図表図1 NTGを静脈内投与後の全身クリアランスの投与量依存性。ラット、サルはbolus投与、ヒトは健常成人に30分間の点滴静注時の全身クリアランス。いずれも一群3-4例の平均値。 / 図2 Central compartment(1)からの非線形および線形クリアランスを含む2-compartment model。Compartment1は体循環系と平衡な組織を表し、Compartment2は末梢組織を示す。

 飽和性および非飽和性のクリアランスがどの組織に起因するか、ラットにおいてNTGの組織分布について速度論的解析を行った。125I-NTGを静脈内投与後各組織における初期取り込みクリアランス(CLuptake)を算出した。投与量を増量したとき、肝臓、腎臓ではCLuptakeの大きな変化は認められなかったが、骨髄、脾臓においては投与量依存的な減少が認められた(図3)。これより飽和性の消失過程に骨髄等の飽和取り込み過程の寄与が大きいことが示唆された。

図3 125I-NTGの各組織への初期取り込みクリアランスの投与量依存性125I-NTG0.1g/kgを種々の濃度の非標識NTGと共にラットに静脈内投与後5分における初期取り込みクリアランスを算出した。3例の平均を示す

 また飽和性の取り込みを示した骨髄、脾臓がG-CSFレセプターに富む組織であることより、この取り込みへのレセプターの関与について検討するために、組織取り込みのdown-regulationについて検討した。すなわち非標識のNTGを飽和投与量皮下投与後のCLuptakeおよび骨髄、脾臓中のレセプター数の変化を経時的に測定した。図4に示すように、骨髄、脾臓における飽和性CLuptakeは、投与後2-8時間に減少し、その後24時間では回復した。この変化は骨髄および牌細胞のレセプター数がdown-regulation後回復するという変化と良く一致しており、飽和性組織取り込みはG-CSFレセプターのRMEに起因することが考えられた。
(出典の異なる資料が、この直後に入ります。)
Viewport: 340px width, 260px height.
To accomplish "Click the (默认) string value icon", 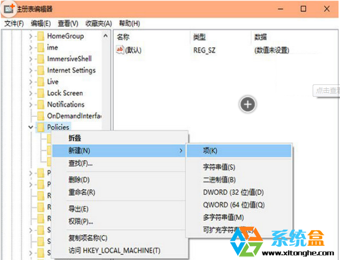I will coord(120,50).
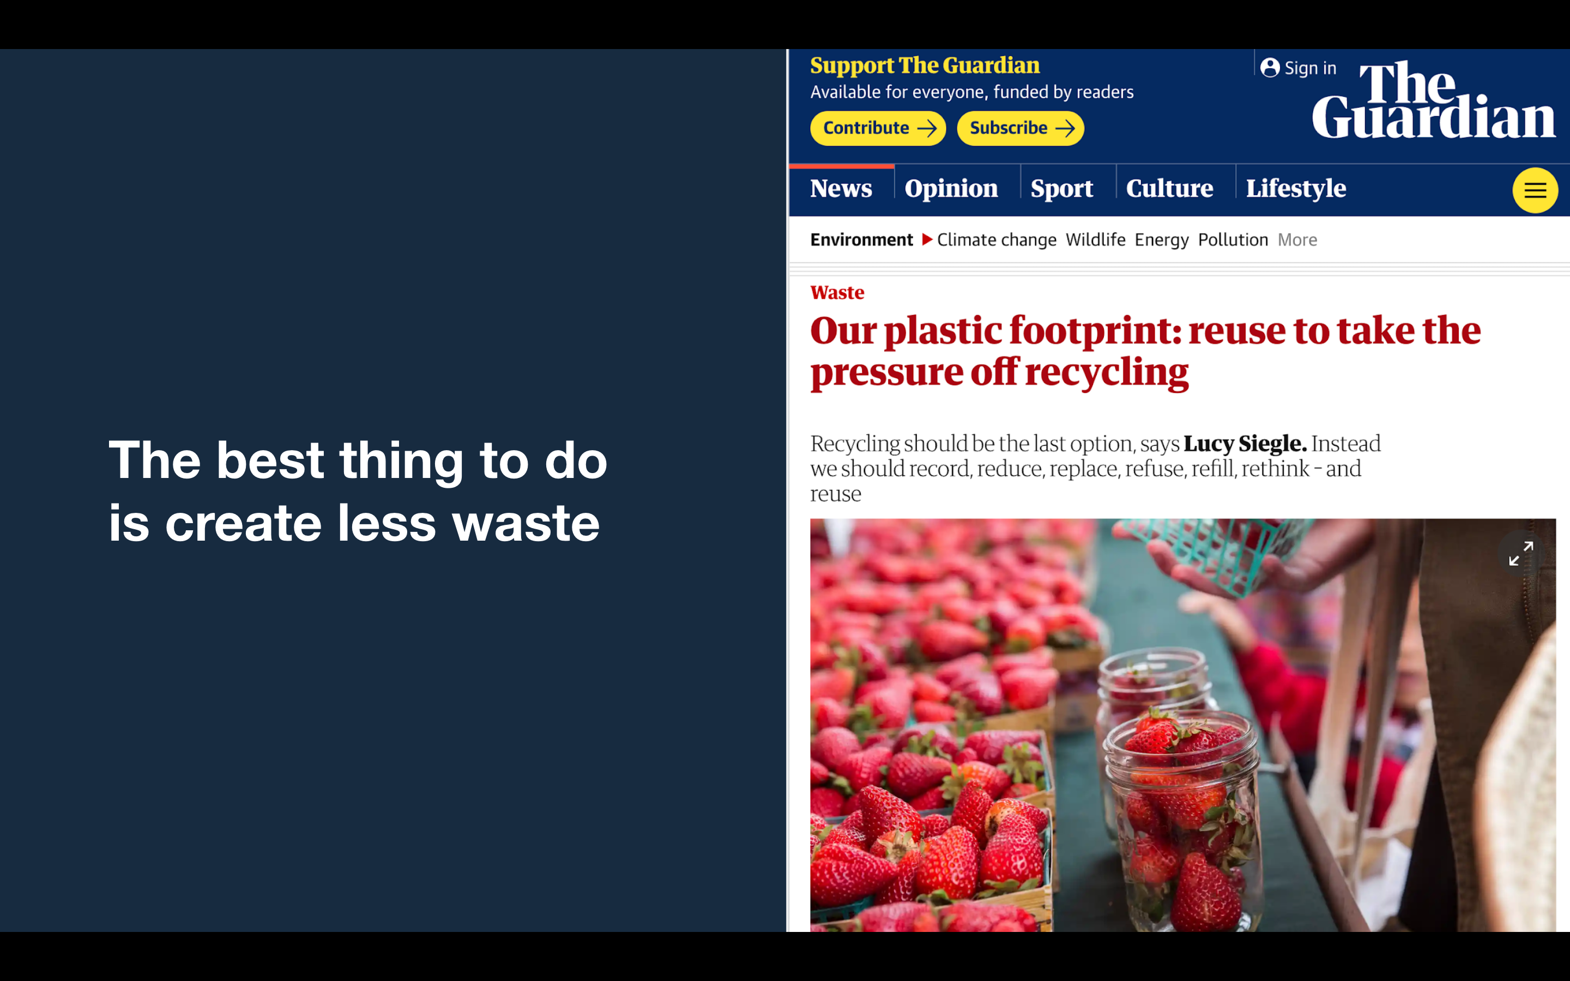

図4 NTG皮下投与後の組織取り込みクリアランスの経時的変化125I-NTGをtracer量(□)および過剰量のNTG(■)と共に投与後の取り込みクリアランスを示した。3例の平均を示した。tracer量と過剰量の投与時の差が飽和性取り込みクリアランスを示す。

 これらのことより、NTGの体循環からの飽和性消失に、骨髄、脾臓中のレセプターが大きく寄与していることが考えられた。また一般的な消失組織である肝臓、腎臓は、その取り込みに飽和性の認められなかったことより、線形な消失に関与しているものと思われた。

 さらにNTGの飽和性消失におけるG-CSFレセプターの関与についてより定量的に解析するためにラットを用い、in vivoで骨髄上のレセプター数をdownおよびup-regulateさせることことにより、NTGの定常状態クリアランス(CLss)の変動との対応について検討した。Cyclophosphamide(CY)投与およびNTGの反復投与により骨髄中G-CSFレセプター数はそれぞれ1/20および2倍に変化した(図5)。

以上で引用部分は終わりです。